Piłkarze Stomilu Olsztyn przed własną publicznością zawsze udowadniali, że są inną drużyną. Tak właśnie było w piątkowy wieczór, kiedy to olsztyńscy piłkarze zagrali zdecydowanie lepiej niż w dwóch w pierwszych spotkaniach. Podopieczni Piotra Zajączkowskigo zainkasowali trzy punkty i podskoczyli w ligowej tabeli.
Trener Piotr Zajączkowski przed tym meczem miał do dyspozycji większą ilość zawodników. Po urazie do zdrowia powrócił Rafał Remisz, który do tej pory nie mógł wybiec w podstawowej jedenastce, ale jak będzie tylko zdrowy to właśnie on będzie trzymał w ryzach olsztyńską obronę. Tak właśnie było w tym spotkaniu i było to pierwsze wzmocnienie składu Stomilu. Drugim piłkarzem, który zagrał od pierwszej minuty w tym meczu był Maciej Pałaszewski, który ponownie został wypożyczony z ekstraklasowego Śląska Wrocław.
- Miałem inne oferty gry, ale to Stomil był opcją numer jeden - powiedział Pałaszewski. - Grałem tutaj w rundzie wiosennej, dobrze się tutaj czuję, drużyna mnie super przyjęła. Śląsk nie był przekonany czy mnie puścić na kolejne wypożyczenie, więc został i walczyłem o grę na najwyższym poziomie rozgrywkowym. Na koniec jednak zgodzili się na moje odejście, za to im dziękuje, a teraz cieszę się, że jestem w Olsztynie.
Pierwszą bramkę w tym meczu mogli zdobyć goście, od utraty gola w 9. minucie Stomil uratowała poprzeczka. To był sygnał dla gospodarzy do zdecydowanie lepszej gry w ofensywie. Na prowadzenie Stomil wyszedł po golu Grzegorza Lecha, który pewnie wykonał rzut karny. Chwilę wcześniej w bardzo dobrej sytuacji został zahaczony w polu karnym i sędzia nie miał wątpliwości i wskazał na "wapno".

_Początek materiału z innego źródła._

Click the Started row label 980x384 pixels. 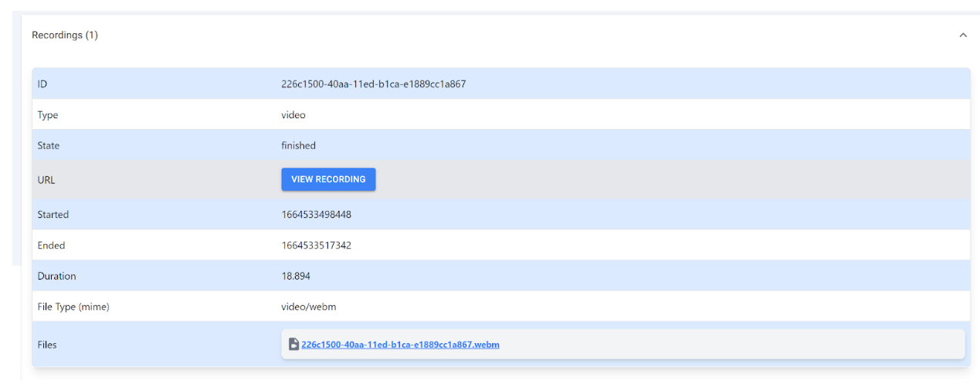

W 66. minucie udało się jednak podwyższyć wynik, w polu karnym Szymon Sobczak wyłożył piłkę na 10 metr i bramkę zdobył Pałaszewski, który odmienił grę olsztyńskiej drużyny. W 72. minucie goście zdobyli kontaktową bramkę. Kolejny gol padł z rzutu karnego. W polu karnym piłkę ręką dotknął interweniujący Oleh Tarasenko, a "jedenastkę" na gola zamienił pewnym strzałem Adam Wolniewicz.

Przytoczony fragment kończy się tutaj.